CarverHaggard

The South Downs is the newest and the most densely inhabited of the UK’s 15 National Parks. Like the other National Parks in the UK, the rolling downland landscapes of the South Downs are not a wilderness but a series of largely agricultural territories shaped by human settlement over many thousands of years. 110,00 people live in the Park, in settlements from small hamlets to large market towns, and it borders onto the near-continuous conurbations of the South Coast. Around 80,000 people work in the Park boundaries.

Our students in Studio 8 studied fourteen working industrial estates across the Sussex Downs; the aggregations of sheds housing the small industrial and warehousing businesses which provide a quarter of these jobs. On these sites between ancient woodland, open downland, heathland and farmland, we found a layering of historic and contemporary vernacular architecture; low cost, informal, improvised, driven by economics and contingency but lively and rich in its functionality and interaction with the landscape. They are important places in the rural landscape and economy. There are moments of ugliness and moments of beauty. We found wedding caterers, candle factories, manufacturers of military vehicles, importers of chewing gum, furniture makers, children’s party venues and music classes, and plenty of places to repair a car.
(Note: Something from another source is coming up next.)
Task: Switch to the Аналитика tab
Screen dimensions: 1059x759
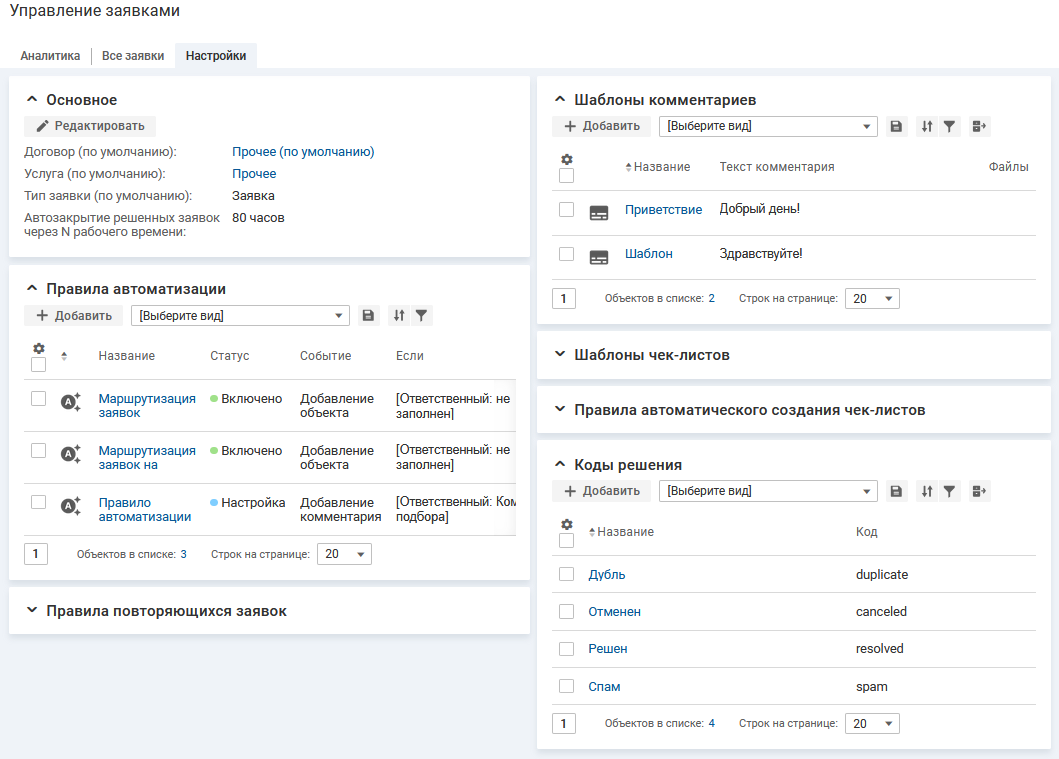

Alongside these sites, we studied a number of parallel conditions. We drew the whimsical gatehouses of the ‘Great Estates’ and studied the role of these estates in the history of land ownership and the enclosure of the commons. We investigated the 44 Screwfix Trade Counters within by the M25, finding semi-public gatehouses of sites which were once rural industrial estates. A group building project for a University event enabled design ideas to be tested rapidly at small scale. We visited Palladio’s villas and the semi-rural industrial estates of Northern Italy, held a seminar with the New Economics Foundation on the local economy, and learnt about the Social Enterprise and Makerspace movements.
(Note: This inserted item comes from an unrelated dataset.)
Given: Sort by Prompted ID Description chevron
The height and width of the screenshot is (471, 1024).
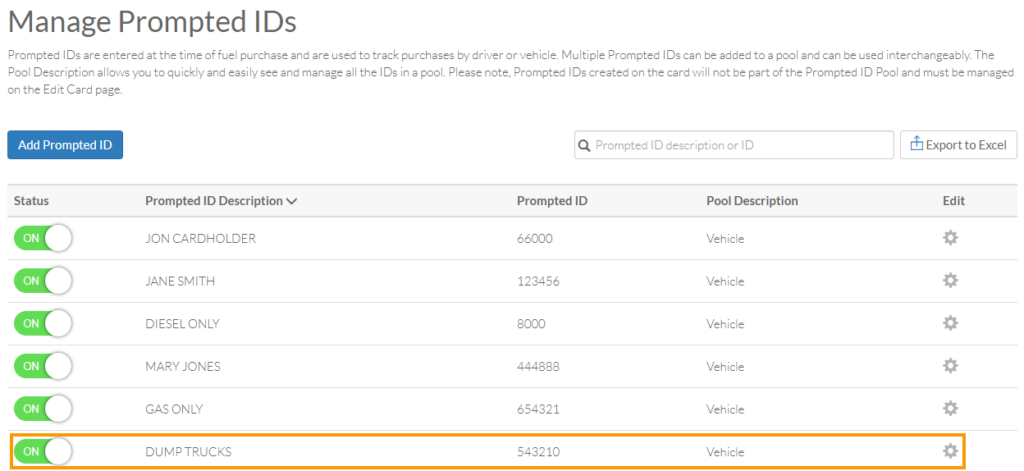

Based on this research, the students have proposed simple new buildings for people to work in, as part of an extension or adaptation to an existing industrial estate, without fetishising the existing condition or attempting to ‘fix’ its appearance. The interventions are studies for new forms of rural industrial architecture, harnessing sustainable energy sources and developing the local economy by enhancing existing clusters and proposing new circular business models.